CODEWITHSUNDEEP
rchron
Chris
Chris

Reputation: 409

standard deviation of time in a column in hr:min:sec format

In the question "average time in a column in hr:min:sec format" the following example is given:

Col_Time = c('03:08:20','03:11:30','03:22:18','03:27:39')
library(chron)
mean(times(Col_Time))
[1] 03:17:27

How can I get hr:min:sec as result for the standard deviation?
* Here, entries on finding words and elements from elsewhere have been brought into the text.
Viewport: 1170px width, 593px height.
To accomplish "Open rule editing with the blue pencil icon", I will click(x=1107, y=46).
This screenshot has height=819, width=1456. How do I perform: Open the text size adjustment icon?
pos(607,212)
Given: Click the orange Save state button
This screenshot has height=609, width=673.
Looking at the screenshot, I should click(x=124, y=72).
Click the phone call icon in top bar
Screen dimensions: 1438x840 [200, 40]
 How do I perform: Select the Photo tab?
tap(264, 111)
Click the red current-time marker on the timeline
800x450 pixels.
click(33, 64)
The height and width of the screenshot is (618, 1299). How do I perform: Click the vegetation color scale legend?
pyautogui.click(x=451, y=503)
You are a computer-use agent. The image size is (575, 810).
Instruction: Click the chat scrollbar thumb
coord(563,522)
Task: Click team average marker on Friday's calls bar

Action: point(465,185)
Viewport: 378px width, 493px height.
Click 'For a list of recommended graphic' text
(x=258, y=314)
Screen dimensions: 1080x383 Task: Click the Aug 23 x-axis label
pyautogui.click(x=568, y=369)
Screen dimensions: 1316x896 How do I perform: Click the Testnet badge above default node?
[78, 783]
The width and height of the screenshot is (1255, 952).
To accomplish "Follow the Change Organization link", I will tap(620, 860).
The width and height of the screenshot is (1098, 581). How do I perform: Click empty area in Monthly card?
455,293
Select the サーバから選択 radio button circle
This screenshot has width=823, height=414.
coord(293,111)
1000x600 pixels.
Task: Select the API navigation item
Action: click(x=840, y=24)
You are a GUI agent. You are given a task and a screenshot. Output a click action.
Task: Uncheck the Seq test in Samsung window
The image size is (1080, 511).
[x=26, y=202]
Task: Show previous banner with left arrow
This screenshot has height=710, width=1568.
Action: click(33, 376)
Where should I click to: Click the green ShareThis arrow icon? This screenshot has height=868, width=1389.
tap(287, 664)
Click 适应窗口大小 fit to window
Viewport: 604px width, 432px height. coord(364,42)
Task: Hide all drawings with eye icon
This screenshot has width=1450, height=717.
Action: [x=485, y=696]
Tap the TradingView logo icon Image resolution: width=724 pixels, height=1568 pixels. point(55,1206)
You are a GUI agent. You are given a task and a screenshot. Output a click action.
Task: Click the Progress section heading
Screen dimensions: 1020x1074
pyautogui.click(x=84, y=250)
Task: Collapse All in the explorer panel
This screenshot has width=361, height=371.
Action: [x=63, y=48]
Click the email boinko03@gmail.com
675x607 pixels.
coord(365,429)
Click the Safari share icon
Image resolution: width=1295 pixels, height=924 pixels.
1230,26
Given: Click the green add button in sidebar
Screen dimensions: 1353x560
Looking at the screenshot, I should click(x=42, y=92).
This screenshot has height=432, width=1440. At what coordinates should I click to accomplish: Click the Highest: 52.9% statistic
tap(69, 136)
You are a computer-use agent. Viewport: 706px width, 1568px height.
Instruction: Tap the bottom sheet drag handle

If I use the R function sd, the result looks like that:

sd(times(Col_Time))
[1] 0.006289466

Upvotes: 4

Views: 1245

Answers (2)

alistaire
alistaire

Reputation: 43354

sd is operating on the number internally representing the time (days for chron::times, seconds for hms and POSIXct, settable for difftime), which is fine. The only problem is that it is dropping the class from the result so it isn't printed nicely. The solution, then, is just to convert back to the time class afterwards:

x <- c('03:08:20','03:11:30','03:22:18','03:27:39')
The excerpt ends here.